There was a theologian who once said that some days he wished that a great big tidal wave would come along and wash away everything that the church has built up. Because then all we would have left is what we had in the beginning: ourselves and Jesus. What do you think it would be like to start to the Christian faith over again with nothing but ourselves and Jesus? No churches or cathedrals, no hymnals, no set worship liturgies, no pews. I can’t help but wonder if we might be due for a reboot.
Or maybe you don’t have the luxury of worrying about the future of the church because you are too frightfully worried about your own life and the darkness that seems to be overcoming it. Whether it is the loss of a job and bills that will not pay themselves. Or the end of a relationship that you thought was the one. Or perhaps despair over a recent diagnosis that could change all the plans you had for your life. Maybe it isn’t the darkening of the church’s path that scares you, but the darkening of your own?

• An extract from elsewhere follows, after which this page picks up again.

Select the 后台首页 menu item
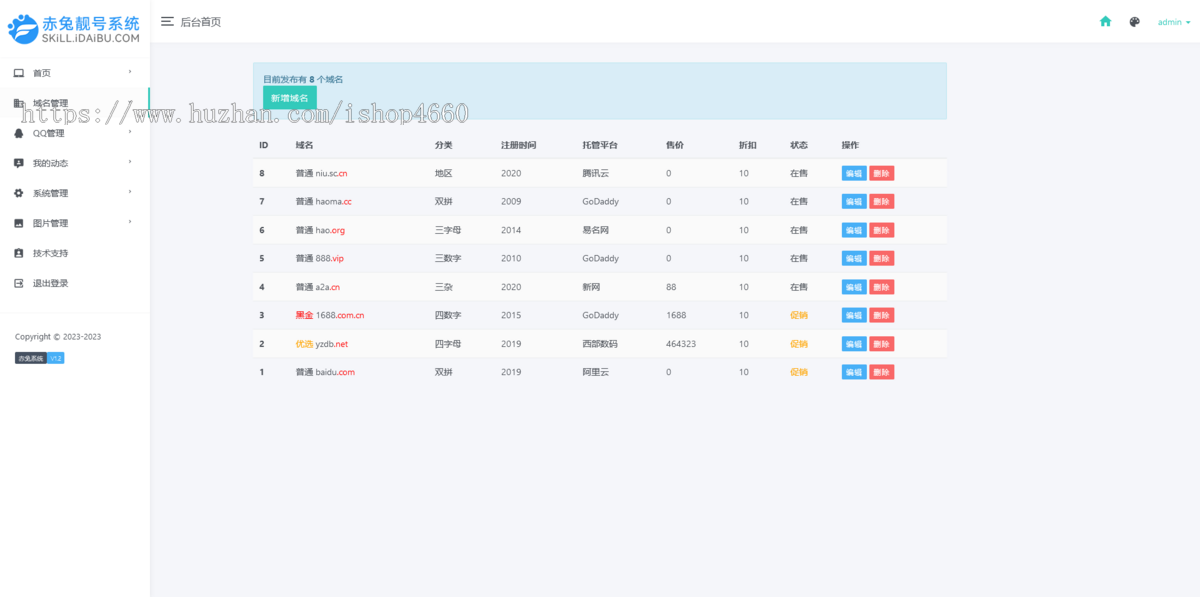1200x597 pixels. click(x=201, y=20)
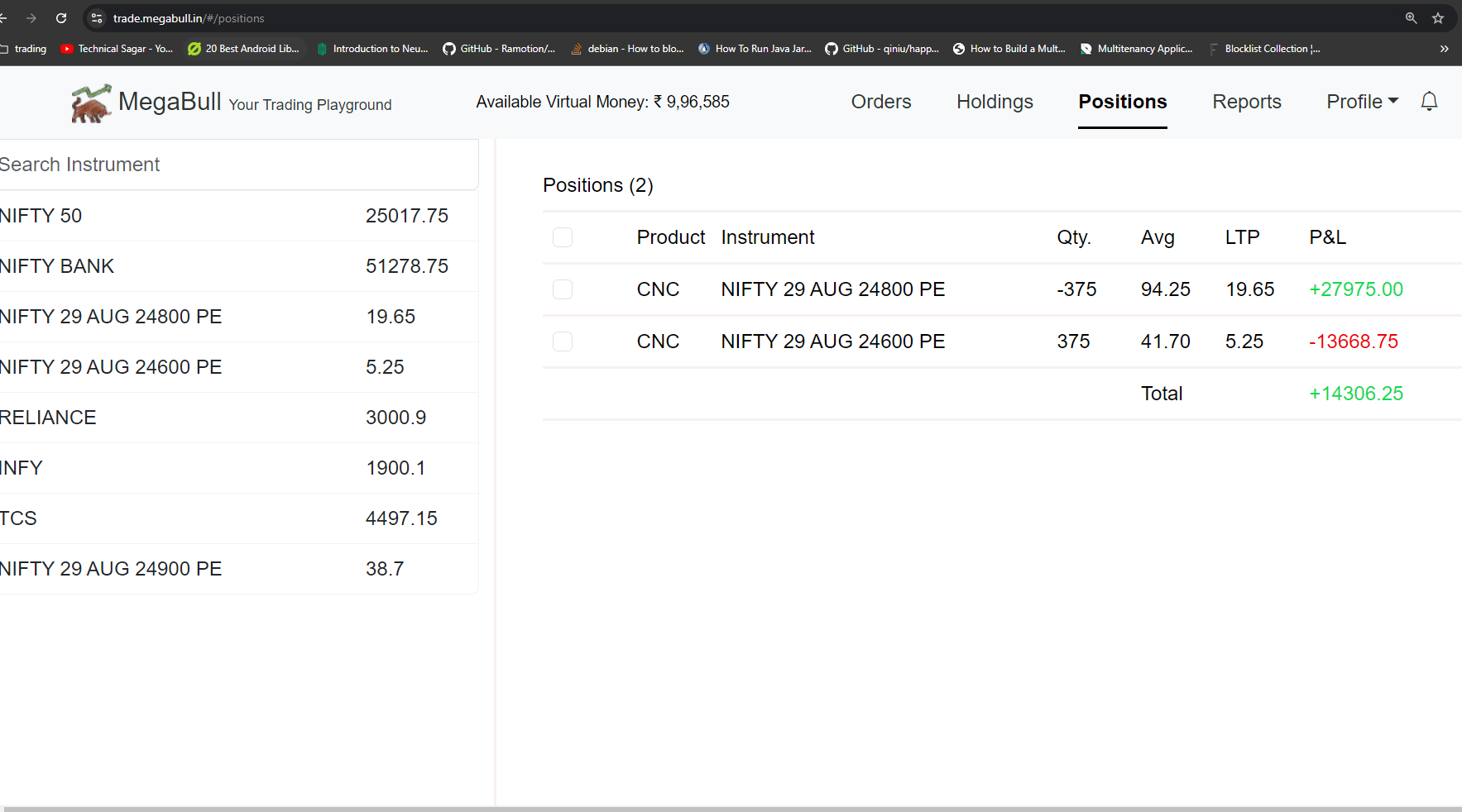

Sometimes, I think, the most transformative time in our life will be when we feel like we are in darkness. When we are lost. When we are wondering what this life is for and why we are living it. Remember it was Jacob who wrestled with God in the darkness throughout the night and who, in the end, came out limping, yes, but also blessed and with a new name. It is those times in the darkness that can change our life and transform our heart into something that is much more life-giving than when our life seemed like it was bright and the path was well lit. So often it can be transformative because it is during the dark times that we have nothing left to rely on but something that is outside of ourselves. It is those times when we can no longer be our own saviors. We can no longer be the experts on our own life. Rather those dark nights, when we have nothing left to give, when we are all worn out, those are the times when we can do nothing else except open up our hands and give our life over into the hands of God.
Light equals good and darkness equals bad? Maybe not. The only question is: are you afraid of the dark? Jesus says do not be afraid. For not one single hair on your head will perish. And by enduring the hard work of learning to walk in the dark, you will gain your souls. May it be so. Amen.
 Barbara Brown Taylor, lecture given at the Festival of Homiletics, 2013.